Las profanaciones a la Catedral de Managua, el 18 de noviembre de 2019 y el 3 de marzo 2020, ejecutadas por turbas sandinistas no sólo fue para tomarse el templo madre de los católicos, sino para provocar otras fechorías, que ahora son reveladas después del atentado terrorista contra la capilla y la milagrosa imagen de la Sangre de Cristo, el pasado 31 de julio.

Por razones de problemas económicos del templo y con esto de la pandemia, que se cierra la nave central y la capilla del Santísimo, las cámaras no se encontraban funcionando, de acuerdo a fuentes oficiales.

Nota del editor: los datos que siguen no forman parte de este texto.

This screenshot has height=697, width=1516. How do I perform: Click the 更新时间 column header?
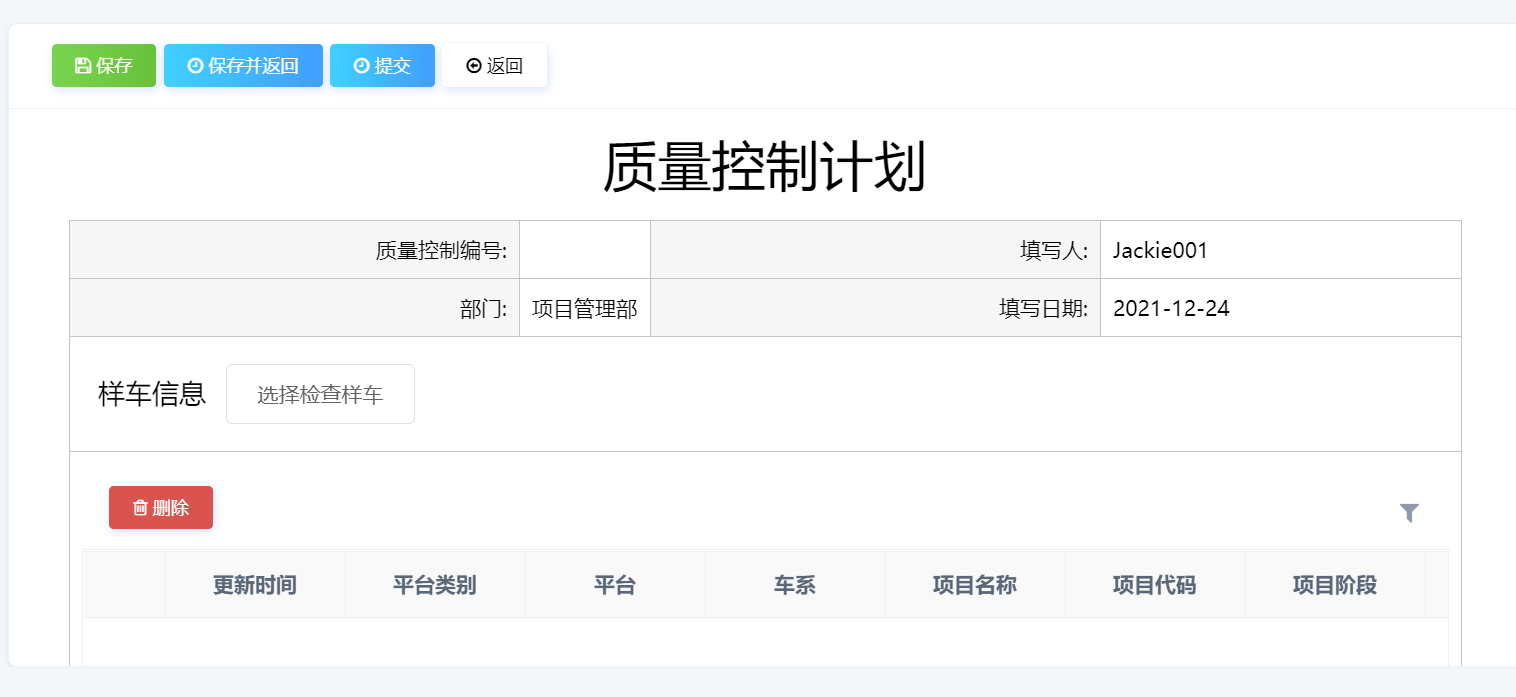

Por si las dudas, por si éstas habrían podido registrar algún movimiento del individuo–aún no identificado ni tampoco buscado por la policía– que lanzó la bomba incendiaria contra la venerada imagen, la Policía sandinista se llevó toda la información contenida en el sistema de seguridad de Catedral.

Tras esto se comprende de manera pública el por qué se mantuvo 72 horas en la capilla siniestrada la policía del régimen, cuando desde que habló la vicedictadora Rosario Murillo a pocos minutos del siniestro, ella prácticamente se adelantó a lo que sería el informe final de la investigación policial.